Stoicism — Endurance
"The calm to accept what cannot be changed"
제논 (Zeno of Citium, 기원전 334~262) · 마르쿠스 아우렐리우스 (121~180) · 기원전 4세기
📜 Origin
Around 300 BCE, Cypriot merchant Zeno was shipwrecked at Athens, losing everything. Wandering into a bookshop, he read Xenophon's memoir of Socrates and was changed. "I had a profitable voyage indeed," he said of his ruin. He taught at the Painted Stoa (Stoa Poikile), and the porch named the school. Centuries later, the slave Epictetus and Emperor Marcus Aurelius carried the same thought.
💡 Meaning
Stoicism's core: what happens cannot be changed, but interpretation can. Rain cannot be stopped, but an umbrella can. Marcus Aurelius's Meditations are the emperor's daily letter to himself — at the pinnacle of power, training the mind.
🌏 Eastern Classic Cross-link
Zhuangzi: "Know what cannot be otherwise, and rest in it as if it were destiny." 2,300 years ago Zhuangzi voiced Stoicism's essence. East and West's deepest convergence — the mind's freedom is not freedom of circumstance but freedom of interpretation.

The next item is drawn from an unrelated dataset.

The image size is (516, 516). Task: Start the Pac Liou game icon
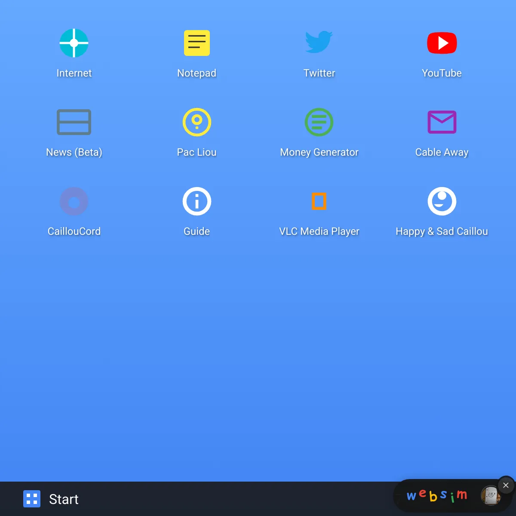tap(197, 122)
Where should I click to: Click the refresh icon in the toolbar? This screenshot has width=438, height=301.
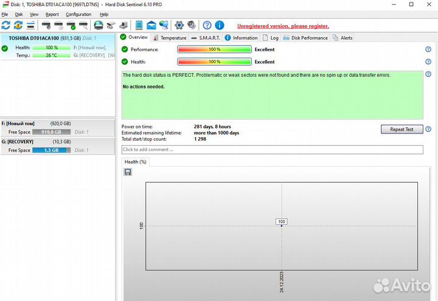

"忍" = 刃 (blade) + 心 (heart) — "a heart with a blade above it." To endure is to remain steady even with a sword over the heart. The East's 忍 and the West's Stoic depict the same posture — circumstance is the blade, but the heart is free beneath it.
🌐 Modern Application
현대 CBT(인지행동치료), Tim Ferriss · Ryan Holiday의 "Modern Stoicism" 운동, 군인·운동선수의 정신훈련, AA의 평온 기도.
⚠️ Caveat
"체념"으로 오용 — 스토아는 행동을 부정하지 않고, 행동의 결과에 대한 집착을 부정한다.